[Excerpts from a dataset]
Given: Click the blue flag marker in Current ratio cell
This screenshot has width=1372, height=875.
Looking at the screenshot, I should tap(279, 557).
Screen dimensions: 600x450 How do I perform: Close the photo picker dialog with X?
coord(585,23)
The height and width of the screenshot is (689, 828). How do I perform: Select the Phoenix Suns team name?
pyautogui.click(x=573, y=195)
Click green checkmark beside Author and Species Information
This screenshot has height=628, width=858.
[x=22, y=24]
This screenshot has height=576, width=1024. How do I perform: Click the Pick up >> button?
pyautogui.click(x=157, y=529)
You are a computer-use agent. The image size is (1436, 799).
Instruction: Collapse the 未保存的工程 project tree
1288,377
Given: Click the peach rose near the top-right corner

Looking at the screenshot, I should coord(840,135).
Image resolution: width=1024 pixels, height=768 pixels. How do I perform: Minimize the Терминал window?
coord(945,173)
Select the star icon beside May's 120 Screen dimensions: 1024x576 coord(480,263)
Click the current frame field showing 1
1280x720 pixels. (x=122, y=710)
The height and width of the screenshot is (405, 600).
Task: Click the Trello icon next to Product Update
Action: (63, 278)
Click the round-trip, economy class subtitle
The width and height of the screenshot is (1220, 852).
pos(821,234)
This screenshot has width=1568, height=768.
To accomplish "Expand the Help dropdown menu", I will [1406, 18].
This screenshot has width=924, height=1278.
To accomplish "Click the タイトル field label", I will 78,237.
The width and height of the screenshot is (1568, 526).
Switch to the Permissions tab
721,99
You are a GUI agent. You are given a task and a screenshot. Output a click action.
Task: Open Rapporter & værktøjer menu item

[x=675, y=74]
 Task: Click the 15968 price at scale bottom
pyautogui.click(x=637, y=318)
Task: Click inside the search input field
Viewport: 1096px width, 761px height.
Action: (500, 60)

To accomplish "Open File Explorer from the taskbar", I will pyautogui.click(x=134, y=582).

Your task =>
Exact copies of the line containing "Click the current frame field showing 1" and of every line after it through the end of the entries are all that should be output.

Completed exercise =>
Click the current frame field showing 1
1280x720 pixels. (x=122, y=710)
The height and width of the screenshot is (405, 600).
Task: Click the Trello icon next to Product Update
Action: (63, 278)
Click the round-trip, economy class subtitle
The width and height of the screenshot is (1220, 852).
pos(821,234)
This screenshot has width=1568, height=768.
To accomplish "Expand the Help dropdown menu", I will [1406, 18].
This screenshot has width=924, height=1278.
To accomplish "Click the タイトル field label", I will 78,237.
The width and height of the screenshot is (1568, 526).
Switch to the Permissions tab
721,99
You are a GUI agent. You are given a task and a screenshot. Output a click action.
Task: Open Rapporter & værktøjer menu item

[x=675, y=74]
 Task: Click the 15968 price at scale bottom
pyautogui.click(x=637, y=318)
Task: Click inside the search input field
Viewport: 1096px width, 761px height.
Action: (500, 60)

To accomplish "Open File Explorer from the taskbar", I will pyautogui.click(x=134, y=582).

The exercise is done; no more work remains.